OECD - Report on tax base erosion, profit shifting by multinational entities 

February 12:  The Organisation for Economic Co-operation and Development (OECD) today announced the release of its study of tax systems and whether multinational enterprises are favored over private citizens and smaller businesses.

The OECD study—Addressing Base Erosion and Profit Shifting—was commissioned by the “G-20 countries” and includes the following findings:


  • Some multinationals use strategies that allow them to pay as little as 5% in corporate taxes when smaller businesses are paying up to 30%
  • Some “small jurisdictions” act as conduits, receiving disproportionately large amounts of foreign direct investment compared to large industrialized countries and investing disproportionately large amounts in major developed and emerging economies

According to today’s OECD announcement, the practices that some multinational enterprises use to reduce their tax liabilities have become more aggressive over the past decade.
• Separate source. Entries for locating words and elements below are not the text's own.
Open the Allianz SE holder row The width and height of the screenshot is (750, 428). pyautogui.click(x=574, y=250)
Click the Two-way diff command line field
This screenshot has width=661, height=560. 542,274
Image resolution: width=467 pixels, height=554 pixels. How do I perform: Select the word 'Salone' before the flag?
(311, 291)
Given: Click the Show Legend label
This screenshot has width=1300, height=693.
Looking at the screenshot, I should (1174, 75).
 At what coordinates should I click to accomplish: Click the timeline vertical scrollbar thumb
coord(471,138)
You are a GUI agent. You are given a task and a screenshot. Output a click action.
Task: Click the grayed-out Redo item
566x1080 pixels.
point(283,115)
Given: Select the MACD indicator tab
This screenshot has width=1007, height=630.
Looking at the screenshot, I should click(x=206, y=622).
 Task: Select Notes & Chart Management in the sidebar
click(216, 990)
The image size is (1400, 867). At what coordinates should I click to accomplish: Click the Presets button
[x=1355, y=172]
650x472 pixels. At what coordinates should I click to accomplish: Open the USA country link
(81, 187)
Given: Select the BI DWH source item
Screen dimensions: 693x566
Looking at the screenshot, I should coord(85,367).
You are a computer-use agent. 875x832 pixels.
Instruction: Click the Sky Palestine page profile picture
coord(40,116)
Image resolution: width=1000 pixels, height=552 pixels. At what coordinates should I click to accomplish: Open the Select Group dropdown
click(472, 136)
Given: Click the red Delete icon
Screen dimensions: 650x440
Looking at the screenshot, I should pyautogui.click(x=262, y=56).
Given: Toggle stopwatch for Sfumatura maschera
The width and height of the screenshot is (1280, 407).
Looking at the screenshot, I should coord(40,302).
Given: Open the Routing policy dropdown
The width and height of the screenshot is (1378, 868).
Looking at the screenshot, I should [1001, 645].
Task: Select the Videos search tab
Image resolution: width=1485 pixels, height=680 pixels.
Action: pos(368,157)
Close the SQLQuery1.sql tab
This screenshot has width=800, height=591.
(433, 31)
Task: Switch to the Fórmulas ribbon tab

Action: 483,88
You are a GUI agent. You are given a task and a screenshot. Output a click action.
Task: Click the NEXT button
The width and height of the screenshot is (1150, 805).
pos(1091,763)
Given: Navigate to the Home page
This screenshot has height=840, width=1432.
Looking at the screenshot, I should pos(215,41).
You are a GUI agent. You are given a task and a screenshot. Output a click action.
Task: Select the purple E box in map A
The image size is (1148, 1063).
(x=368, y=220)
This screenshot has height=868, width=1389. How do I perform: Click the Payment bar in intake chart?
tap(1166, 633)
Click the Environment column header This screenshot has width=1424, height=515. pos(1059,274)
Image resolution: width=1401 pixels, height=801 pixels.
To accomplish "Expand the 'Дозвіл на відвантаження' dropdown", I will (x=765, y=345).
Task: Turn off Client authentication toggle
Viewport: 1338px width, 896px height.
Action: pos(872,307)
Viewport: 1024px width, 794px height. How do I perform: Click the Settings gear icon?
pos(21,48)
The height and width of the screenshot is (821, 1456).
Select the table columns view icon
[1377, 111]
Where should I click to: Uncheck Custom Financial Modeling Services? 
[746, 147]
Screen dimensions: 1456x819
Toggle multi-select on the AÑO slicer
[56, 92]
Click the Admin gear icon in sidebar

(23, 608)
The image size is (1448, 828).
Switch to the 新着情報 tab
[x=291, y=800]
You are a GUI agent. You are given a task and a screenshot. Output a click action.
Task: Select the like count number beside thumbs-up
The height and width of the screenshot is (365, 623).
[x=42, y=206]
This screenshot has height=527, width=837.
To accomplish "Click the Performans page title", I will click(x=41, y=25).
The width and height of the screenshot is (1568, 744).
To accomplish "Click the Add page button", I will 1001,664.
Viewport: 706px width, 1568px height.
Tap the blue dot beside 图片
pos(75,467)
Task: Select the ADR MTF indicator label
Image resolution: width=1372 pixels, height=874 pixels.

The OECD found that some entities, based in high-tax regimes, create numerous off-shore subsidiaries or shell-companies, each time taking advantage of the tax breaks allowed in that jurisdiction. They also claim expenses and losses in high-tax countries and declare profits in jurisdictions with a low or no tax rate.


The OECD report does not suggest optimal tax rates. The OECD is expected to draft an “action plan” to quantify the corporate taxes lost and provide concrete timelines and methodologies for solutions to reinforce the integrity of the global tax system.